Brake Systems in Wind Turbines


According to quality parameters, DS472 (Danish Standard) and GL rules, wind turbines must have two independent braking systems. However, the IEC 61400-1 requirement does not specify what kind of two braking systems must have, but requires the protection system to remain effective even after the failure of any non-safe-life protection system component.

Usually, it makes sense to supply both aerodynamic and mechanical braking. Aerodynamic brake is more benign than mechanical braking, so it is always used in normal shut-downs. On the other side, although a braking system must be used during shut-downs, sometimes technicians allow rotor free turns (idle) within low winds. This strategy reduces the frequency of imposition of braking loads on the gear train.

Aerodynamic brakes

  • Active Pitch Control: Blade pitching, (for example, to align the blade chord with the wind direction) provides a highly effective means of aerodynamic braking.
  • Pitching Blade Tip: Blade tip which can be turned have become very popular in recently years.
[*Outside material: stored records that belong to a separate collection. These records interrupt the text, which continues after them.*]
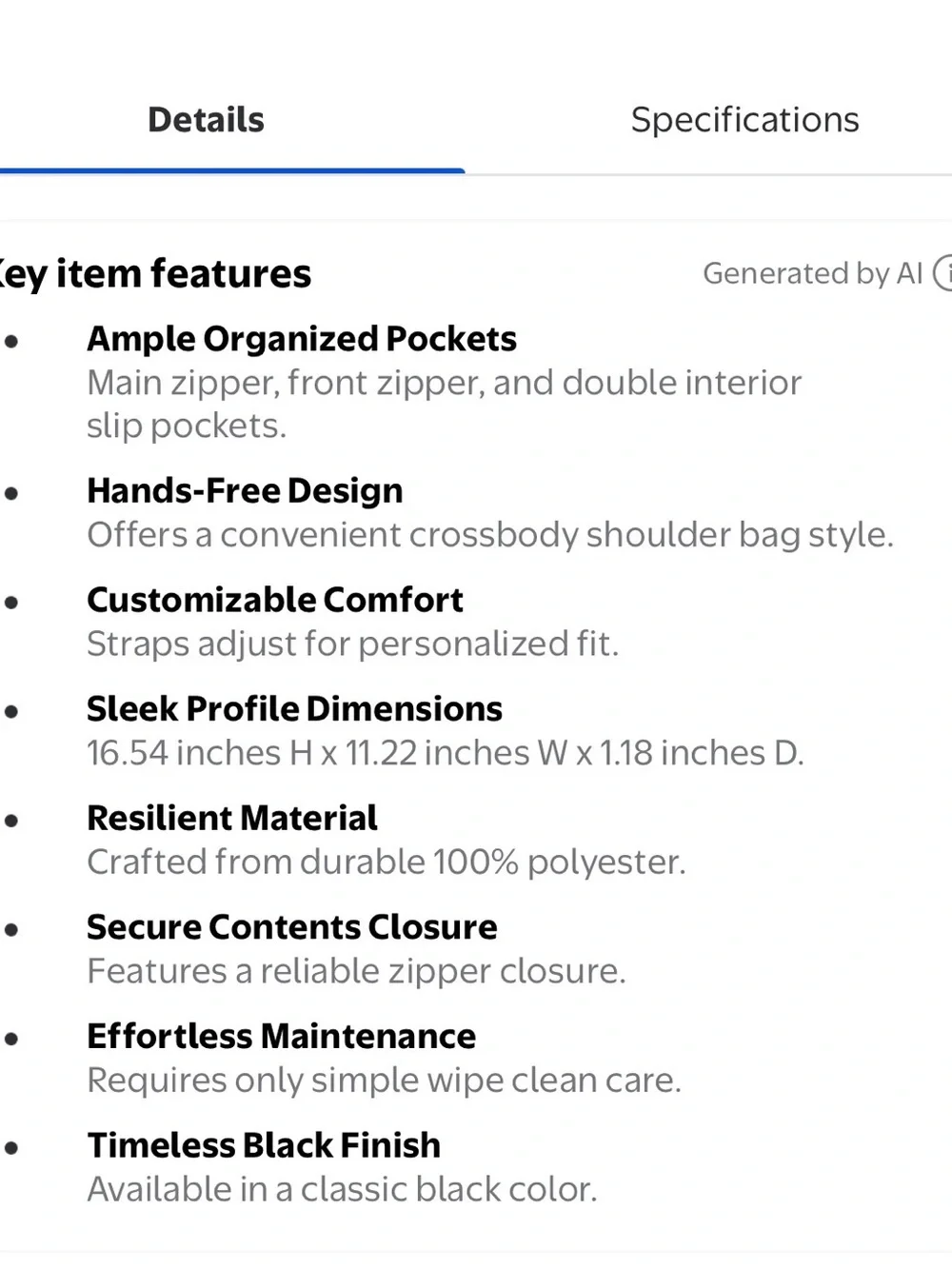The image size is (952, 1269).
Task: Click the Customizable Comfort feature title
Action: click(x=275, y=600)
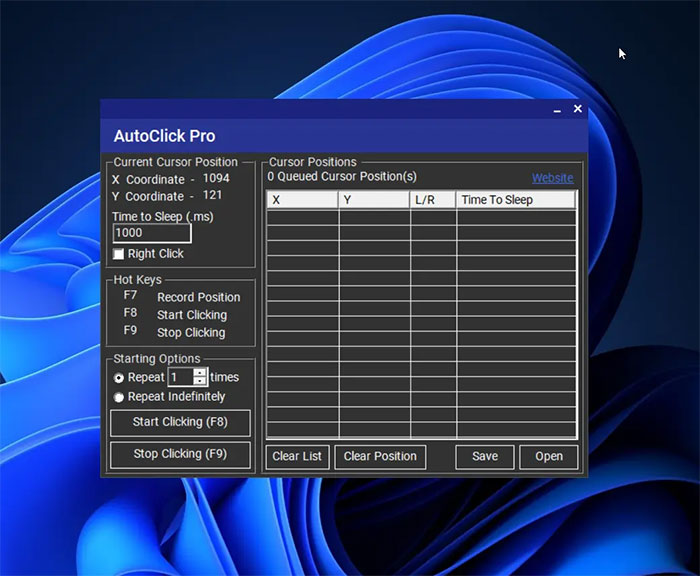Enable the Right Click checkbox

(119, 254)
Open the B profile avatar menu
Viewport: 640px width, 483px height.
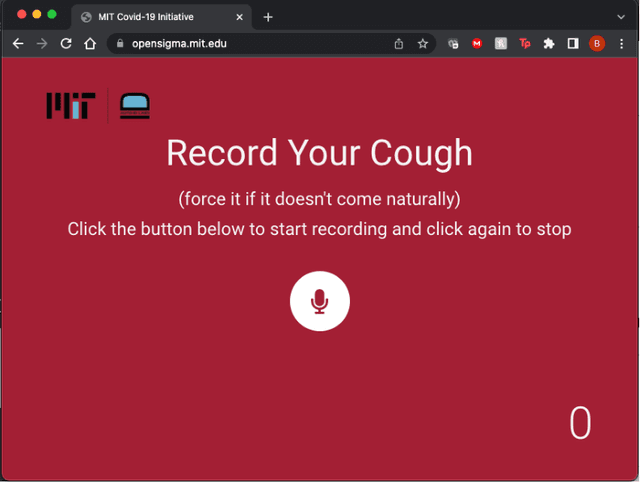[597, 44]
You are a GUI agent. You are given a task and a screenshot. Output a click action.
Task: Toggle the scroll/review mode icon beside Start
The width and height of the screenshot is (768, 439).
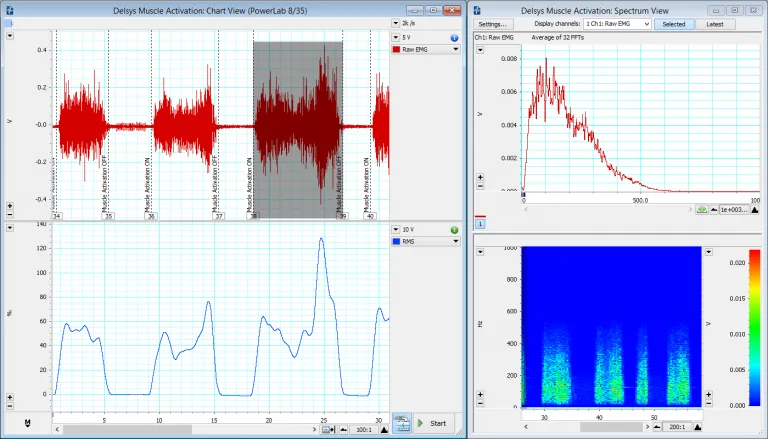[400, 424]
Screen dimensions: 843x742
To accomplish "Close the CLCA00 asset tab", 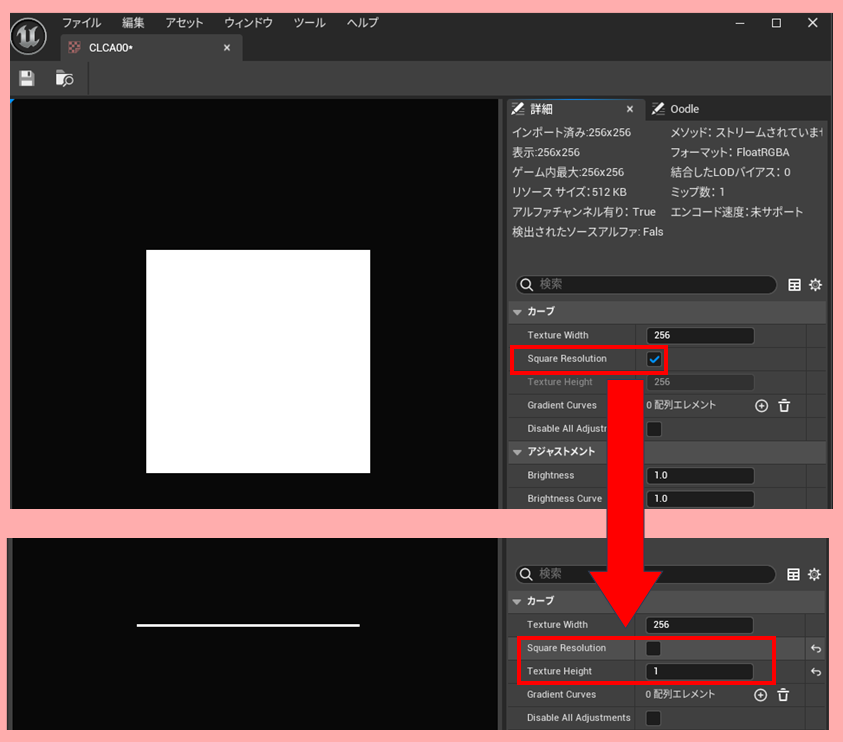I will [x=227, y=47].
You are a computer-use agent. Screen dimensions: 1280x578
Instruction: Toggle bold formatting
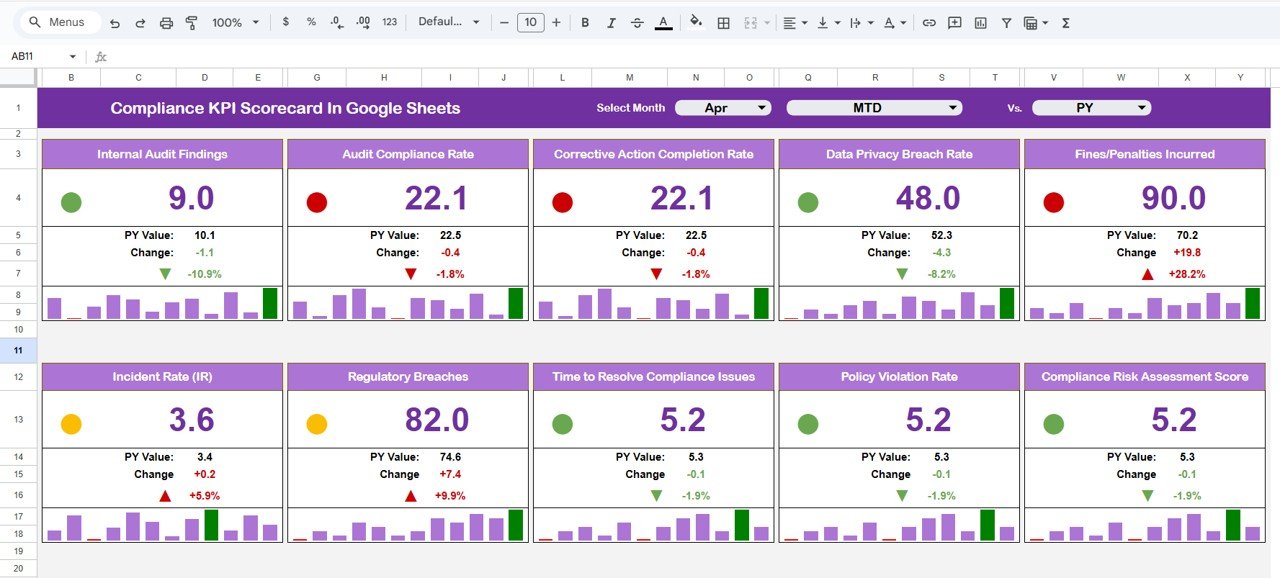pyautogui.click(x=585, y=22)
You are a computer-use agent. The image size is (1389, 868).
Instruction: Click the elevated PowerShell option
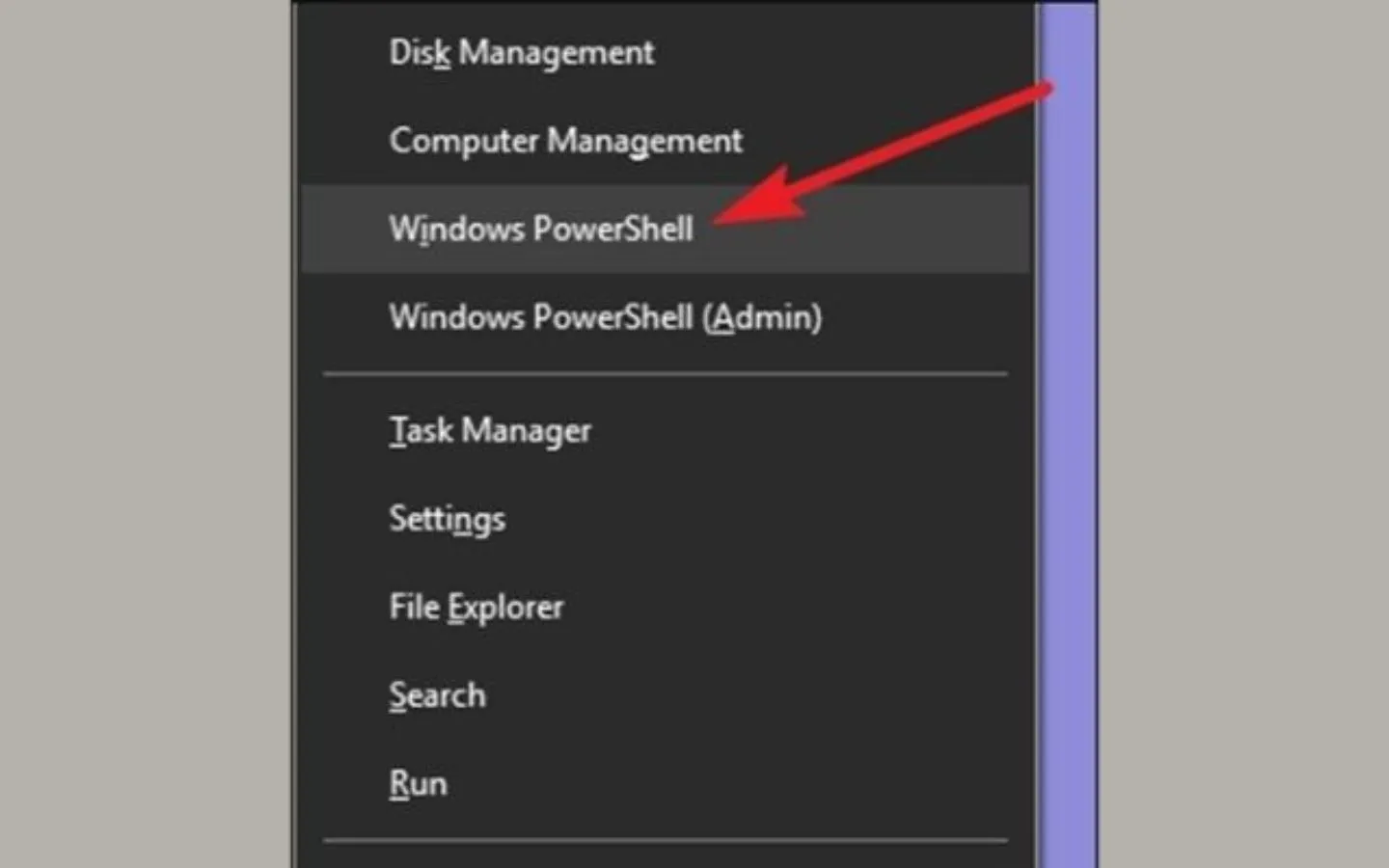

  • Spoilers: Each day, this braking system is less and less.
  • Others: Ailerons, SLEDGE (Sliding Leading Edge Device), FLEDGE (Flying Leading Edge Device)

Mechanical Brakes

Mechanical and aerodynamic brakes must work independently. Mechanicl brakes consist of a steel brake disc acted on by one of more brake calipers. It can be situated on the rotor shaft (Low-speed shaft) or on between the gearbox and the generator (High-speed shaft). The latter option is the most used nowadays.

Mechanical Brake - High Speed Shaft.

Mechanical Brake - High Speed Shaft.